### ACTION ITEM
Search the data for the word "Task" and copy every line where it occurs.

[SUPPLIED MATERIAL Boundary: Start]

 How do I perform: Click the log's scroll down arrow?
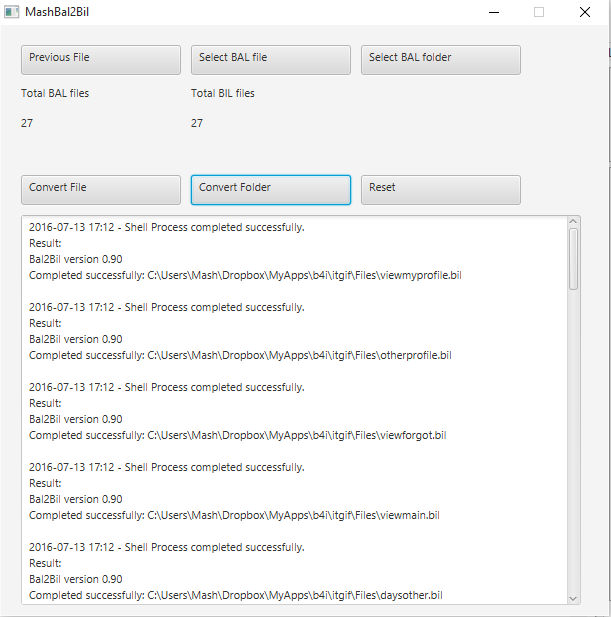[573, 598]
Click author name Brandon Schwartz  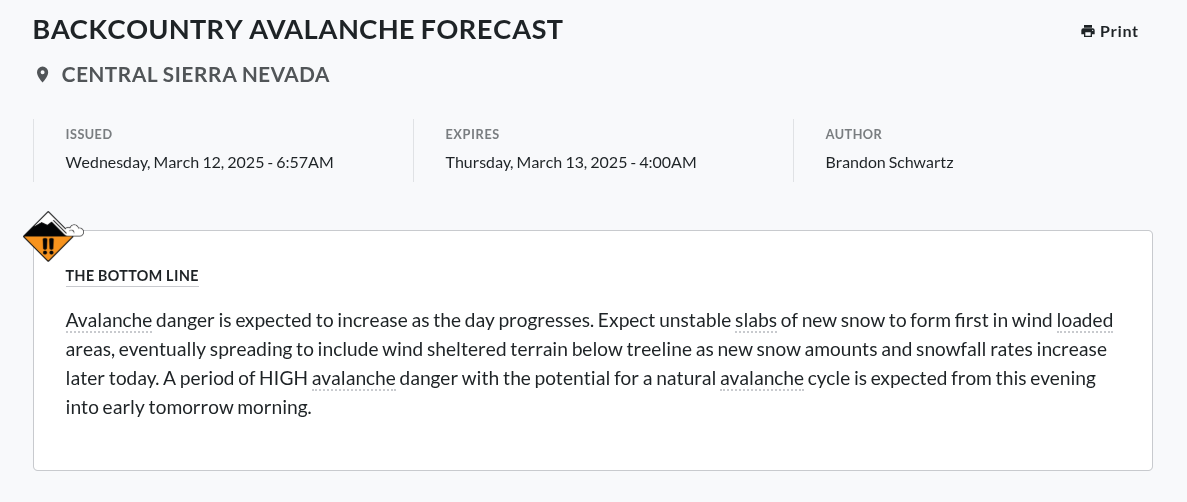[889, 162]
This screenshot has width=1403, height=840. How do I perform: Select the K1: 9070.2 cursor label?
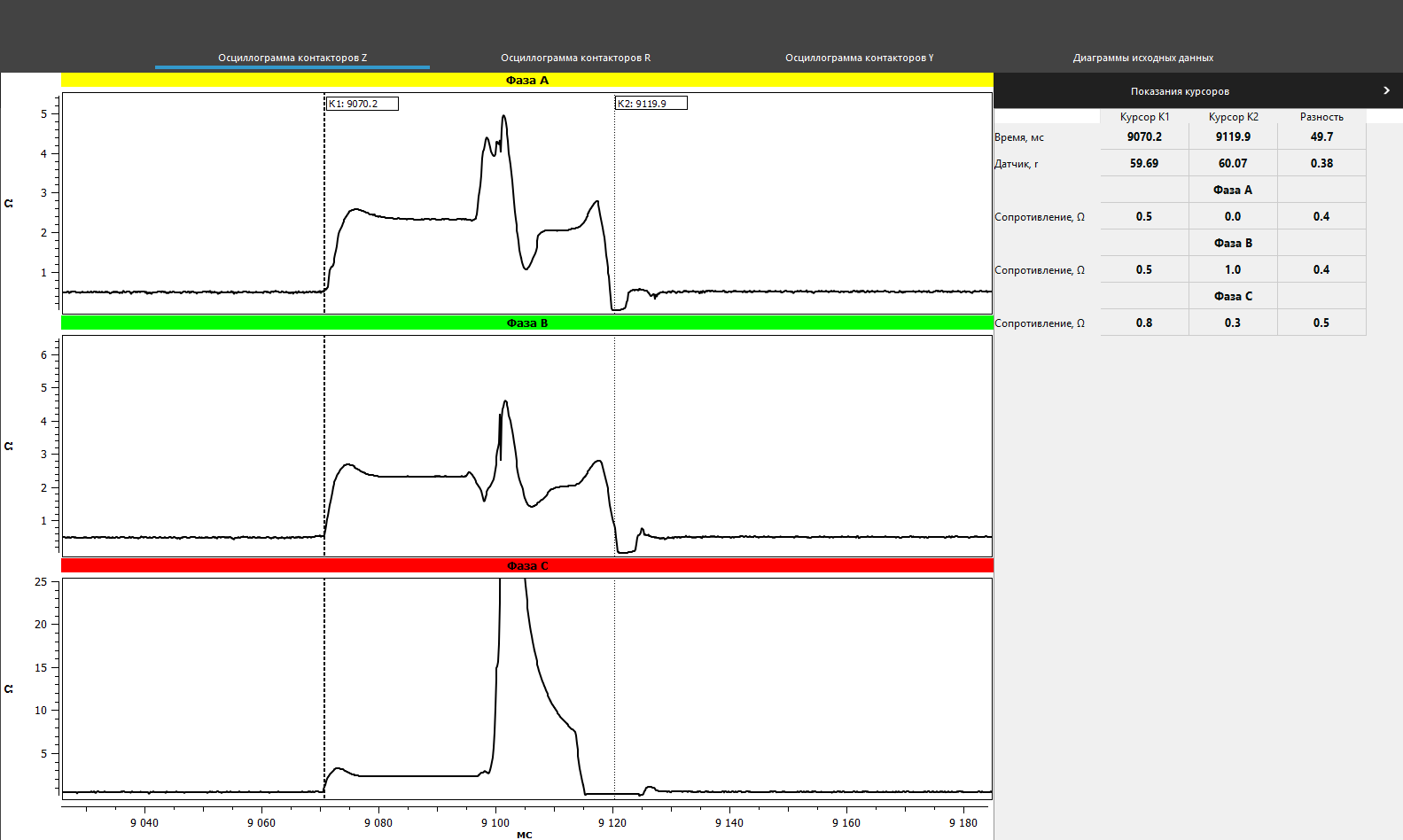[362, 104]
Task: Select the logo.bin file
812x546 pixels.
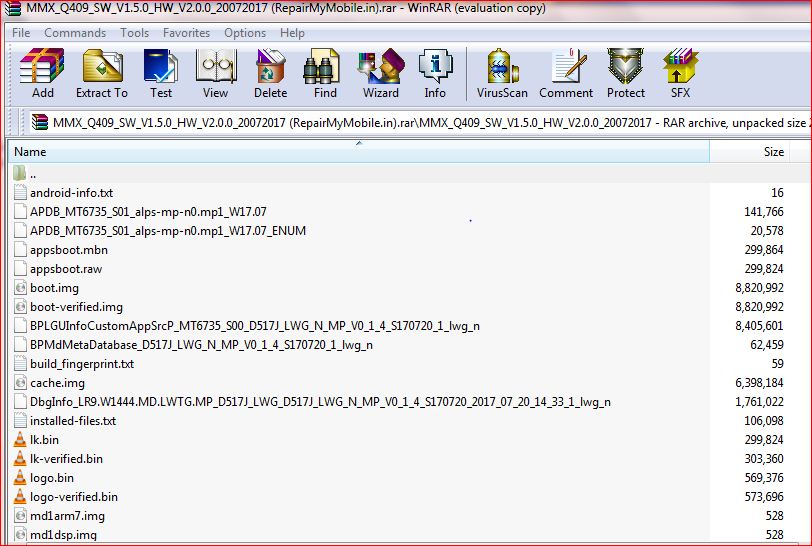Action: click(52, 478)
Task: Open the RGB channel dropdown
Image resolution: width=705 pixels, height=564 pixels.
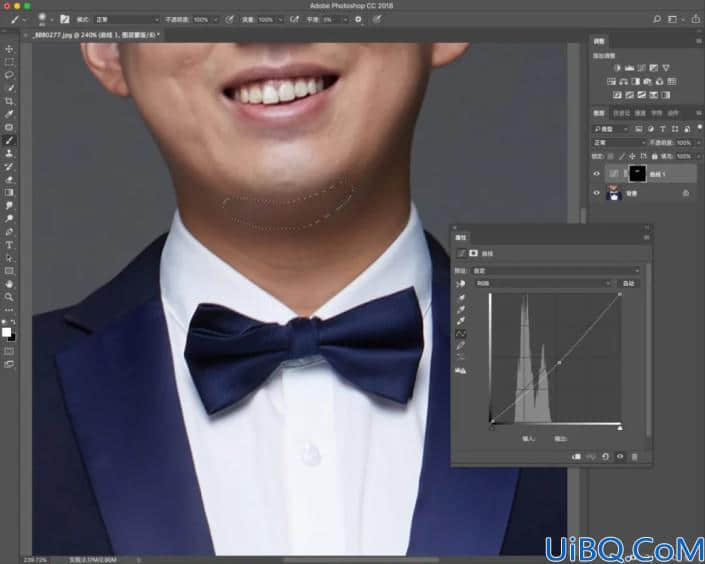Action: pos(543,283)
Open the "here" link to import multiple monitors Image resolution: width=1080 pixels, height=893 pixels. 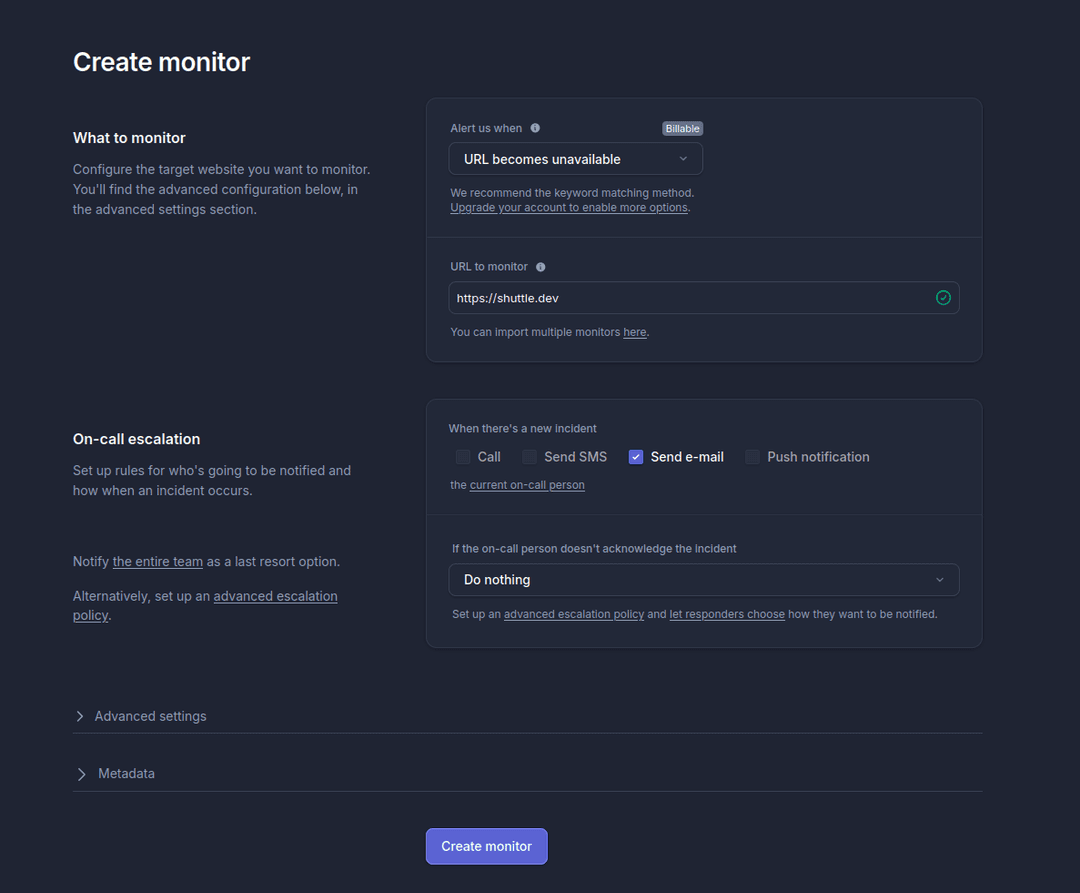635,332
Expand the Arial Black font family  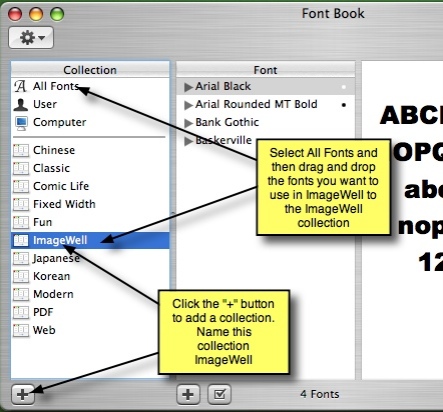pos(188,87)
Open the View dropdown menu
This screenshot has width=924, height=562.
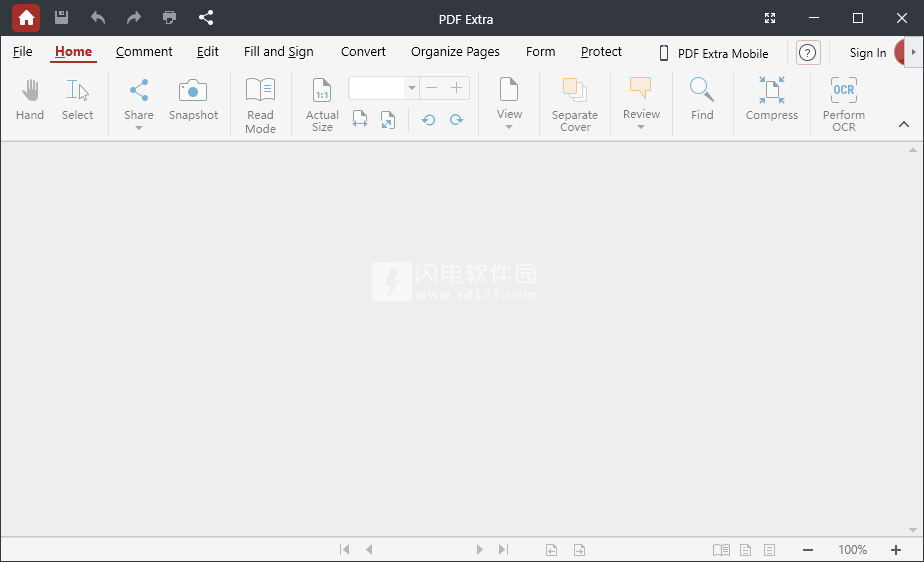tap(509, 104)
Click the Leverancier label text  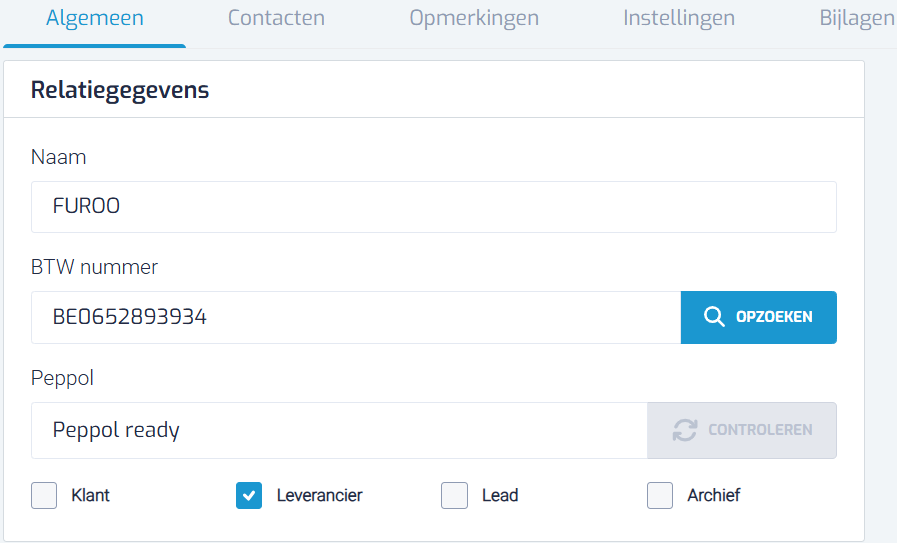click(319, 496)
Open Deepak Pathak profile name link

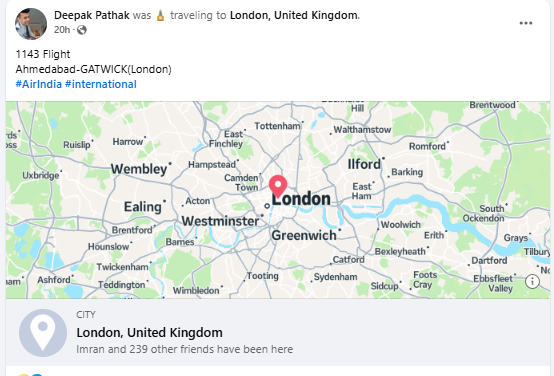[92, 15]
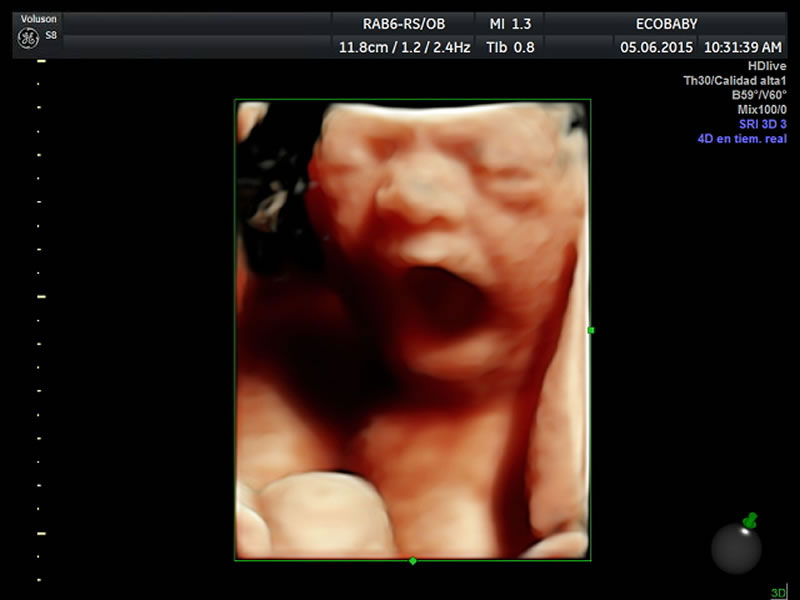Select the green light direction marker on sphere
800x600 pixels.
751,520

[SUPPLIED MATERIAL Boundary: End]

### FINISHED EXERCISE
Task: Select the logo.bin file
Task: Open the RGB channel dropdown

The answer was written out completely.